Scientific classification
- Kingdom: Plantae
- Clade: Tracheophytes
- Clade: Angiosperms
- Clade: Eudicots
- Clade: Asterids
- Order: Asterales
- Family: Asteraceae
- Genus: Nabalus
- Species: N. barbatus
- Binomial name: Nabalus barbatus (Torr. & A.Gray) A.Heller
- Synonyms: Prenanthes barbata (Torr. & A.Gray) Milstead

= Nabalus barbatus =

- Genus: Nabalus
- Species: barbatus
- Authority: (Torr. & A.Gray) A.Heller
- Conservation status: G3
- Synonyms: Prenanthes barbata

Species of flowering plant

Nabalus barbatus, the barbed rattlesnakeroot, is a plant in the family Asteraceae. It is native to the Southeastern United States where it is found in small numbers in a few disjunct areas of remaining natural grassland. Because of this, it is considered a globally rare species, with only 35-70 remaining populations. Much of its natural habitat of prairie and savanna has been destroyed. In 2010 it was reclassified from the genus Prenanthes to Nabalus.

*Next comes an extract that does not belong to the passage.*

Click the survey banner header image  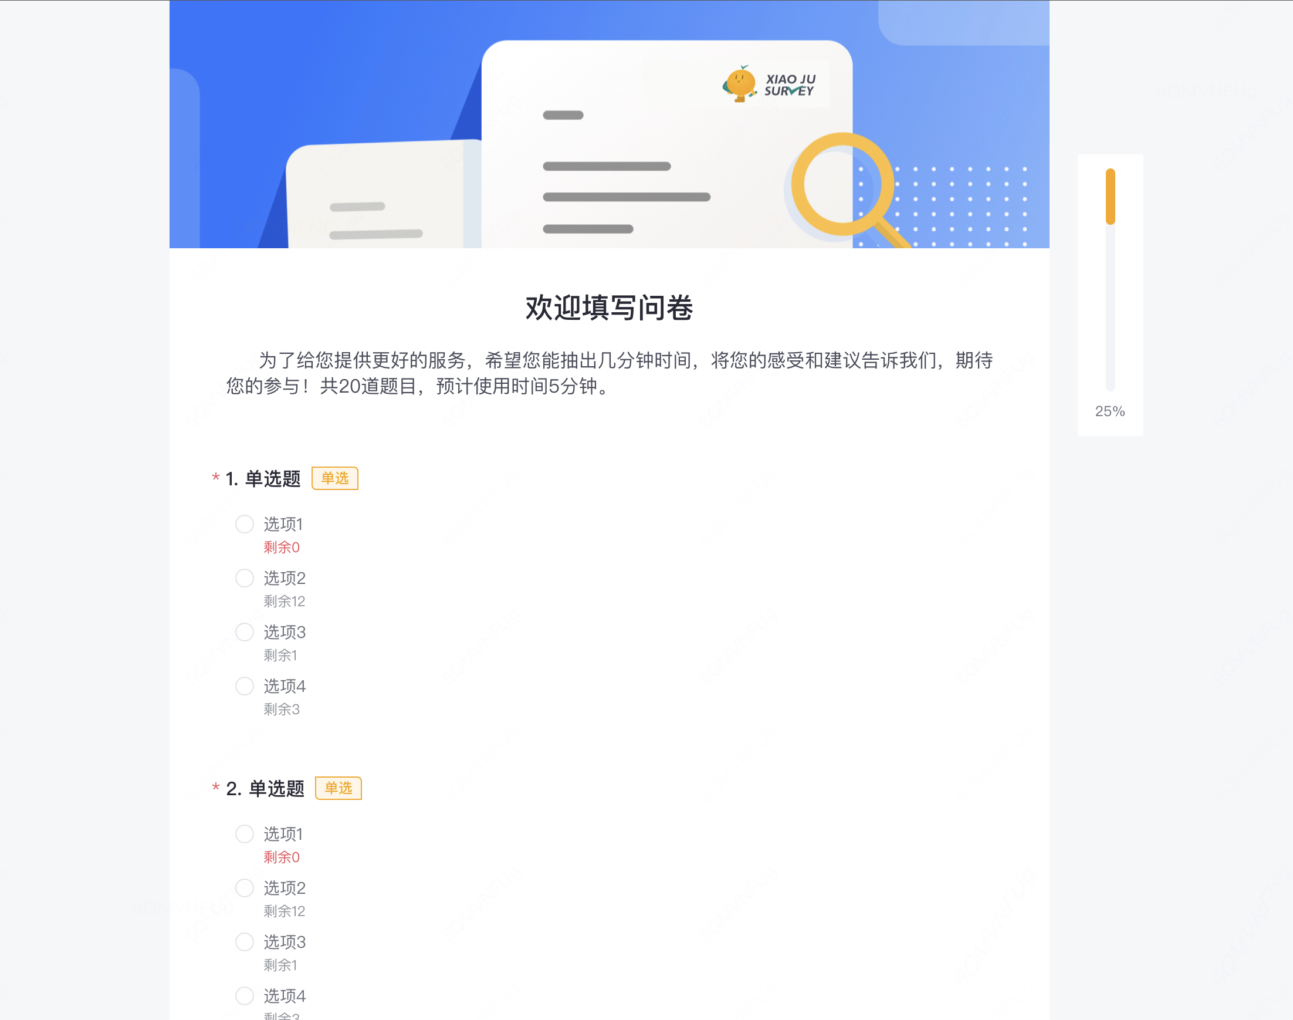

It is a perennial that flowers in early fall, although flowering has been reported into November.

==Habitat==
The natural habitat of this species is prairie and savanna. It is known from rich hardwood and pine-oak forest as well as mesic ravine slope forest in the pineywoods of east Texas.

==Range==
This species occurs from Oklahoma, Arkansas, and Kentucky south from Texas to Georgia. It occurs in nine counties in central and southeast Arkansas and in 13 counties in the eastern four counties of Texas.